Brought to you by:

Opt-in reform may put 11% on premiums

Premiums for insurance within superannuation could rise 11.1% due to proposed rule changes that will reduce the opportunity for cross-subsidisation by age, consultant Rice Warner says.

The estimate reflects a forecast 7.4% increase in death and total and permanent disability (TPD) premiums and a 20.4% rise in the price of income protection cover.

Some super fund members are expected to lose their cover when insurance becomes opt-in for young members and those with low balances and inactive accounts, resulting in higher premiums for the majority of members who remain.

Rice Warner says fund members aged 18-25 pay on average three times their “true premium” for death and TPD cover due to cross-subsidies.

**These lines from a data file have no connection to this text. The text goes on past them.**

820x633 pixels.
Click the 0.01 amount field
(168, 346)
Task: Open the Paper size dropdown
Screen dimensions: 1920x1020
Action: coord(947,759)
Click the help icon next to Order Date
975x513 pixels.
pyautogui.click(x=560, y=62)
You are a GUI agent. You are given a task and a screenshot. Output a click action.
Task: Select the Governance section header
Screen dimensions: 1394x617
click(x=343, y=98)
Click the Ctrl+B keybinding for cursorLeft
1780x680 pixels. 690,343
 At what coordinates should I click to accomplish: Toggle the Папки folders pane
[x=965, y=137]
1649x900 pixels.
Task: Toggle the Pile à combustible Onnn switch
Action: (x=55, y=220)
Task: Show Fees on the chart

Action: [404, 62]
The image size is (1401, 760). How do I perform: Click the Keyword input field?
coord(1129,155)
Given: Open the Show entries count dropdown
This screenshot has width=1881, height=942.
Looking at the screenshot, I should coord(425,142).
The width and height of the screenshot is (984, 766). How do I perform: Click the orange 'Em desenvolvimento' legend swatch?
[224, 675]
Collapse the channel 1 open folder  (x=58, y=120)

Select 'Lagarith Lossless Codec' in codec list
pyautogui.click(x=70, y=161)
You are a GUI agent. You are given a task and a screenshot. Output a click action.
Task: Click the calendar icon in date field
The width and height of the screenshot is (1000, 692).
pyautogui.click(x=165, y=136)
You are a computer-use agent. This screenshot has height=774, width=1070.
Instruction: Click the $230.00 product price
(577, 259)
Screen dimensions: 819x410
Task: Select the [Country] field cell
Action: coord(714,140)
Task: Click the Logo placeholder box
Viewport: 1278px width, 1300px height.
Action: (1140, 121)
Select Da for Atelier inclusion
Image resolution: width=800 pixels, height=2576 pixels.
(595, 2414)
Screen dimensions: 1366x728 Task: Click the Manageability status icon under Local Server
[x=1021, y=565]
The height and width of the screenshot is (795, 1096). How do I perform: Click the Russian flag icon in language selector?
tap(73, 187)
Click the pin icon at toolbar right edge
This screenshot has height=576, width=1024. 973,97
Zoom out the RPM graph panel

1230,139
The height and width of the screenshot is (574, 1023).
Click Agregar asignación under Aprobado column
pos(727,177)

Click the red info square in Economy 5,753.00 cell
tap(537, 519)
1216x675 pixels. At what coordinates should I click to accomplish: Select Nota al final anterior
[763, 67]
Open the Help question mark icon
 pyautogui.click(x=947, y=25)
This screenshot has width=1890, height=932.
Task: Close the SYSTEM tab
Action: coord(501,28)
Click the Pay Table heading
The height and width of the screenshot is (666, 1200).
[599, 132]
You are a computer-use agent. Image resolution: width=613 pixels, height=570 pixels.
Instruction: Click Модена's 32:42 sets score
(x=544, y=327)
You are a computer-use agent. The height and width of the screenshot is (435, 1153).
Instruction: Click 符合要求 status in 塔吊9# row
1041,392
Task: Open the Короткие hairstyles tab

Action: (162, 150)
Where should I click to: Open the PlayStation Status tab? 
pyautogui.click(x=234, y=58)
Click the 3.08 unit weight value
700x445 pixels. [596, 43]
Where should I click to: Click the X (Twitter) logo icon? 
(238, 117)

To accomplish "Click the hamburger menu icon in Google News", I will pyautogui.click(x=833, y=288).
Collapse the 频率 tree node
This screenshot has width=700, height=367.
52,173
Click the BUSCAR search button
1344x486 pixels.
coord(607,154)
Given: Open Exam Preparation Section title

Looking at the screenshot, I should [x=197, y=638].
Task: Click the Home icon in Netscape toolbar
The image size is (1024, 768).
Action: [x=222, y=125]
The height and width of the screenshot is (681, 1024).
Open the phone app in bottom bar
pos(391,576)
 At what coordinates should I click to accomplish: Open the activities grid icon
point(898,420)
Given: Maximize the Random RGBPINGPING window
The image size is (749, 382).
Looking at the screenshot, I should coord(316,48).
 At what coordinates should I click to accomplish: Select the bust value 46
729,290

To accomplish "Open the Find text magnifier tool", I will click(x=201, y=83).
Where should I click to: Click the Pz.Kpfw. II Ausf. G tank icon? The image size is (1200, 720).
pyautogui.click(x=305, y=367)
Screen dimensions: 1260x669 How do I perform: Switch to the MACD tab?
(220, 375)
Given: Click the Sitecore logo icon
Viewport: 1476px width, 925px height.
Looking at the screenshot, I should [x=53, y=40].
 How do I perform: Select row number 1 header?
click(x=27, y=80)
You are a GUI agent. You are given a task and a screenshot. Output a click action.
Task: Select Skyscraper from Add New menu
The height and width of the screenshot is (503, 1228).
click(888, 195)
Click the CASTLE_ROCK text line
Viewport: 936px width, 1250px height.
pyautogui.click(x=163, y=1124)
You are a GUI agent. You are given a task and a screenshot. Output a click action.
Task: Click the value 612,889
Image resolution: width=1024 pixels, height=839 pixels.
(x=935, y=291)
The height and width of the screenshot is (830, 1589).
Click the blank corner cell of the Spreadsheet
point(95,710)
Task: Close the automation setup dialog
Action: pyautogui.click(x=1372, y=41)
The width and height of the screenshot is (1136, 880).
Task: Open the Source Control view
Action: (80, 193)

“After federal budget changes have been implemented, the option to cross-subsidise will be reduced as younger members will be removed from the insured basis.

“Ultimately, this will increase premiums for the remaining insured members.”

Only about one-quarter of funds offer default income protection cover, with the total default opt-out premium dominated by a handful of funds.

Rice Warner says the extent of premium changes will vary considerably between funds and according to factors such as benefit design, demographics, and terms and conditions.

It says it supports the reforms’ objective to reduce the erosion of super balances for members who would shift to an opt-in basis.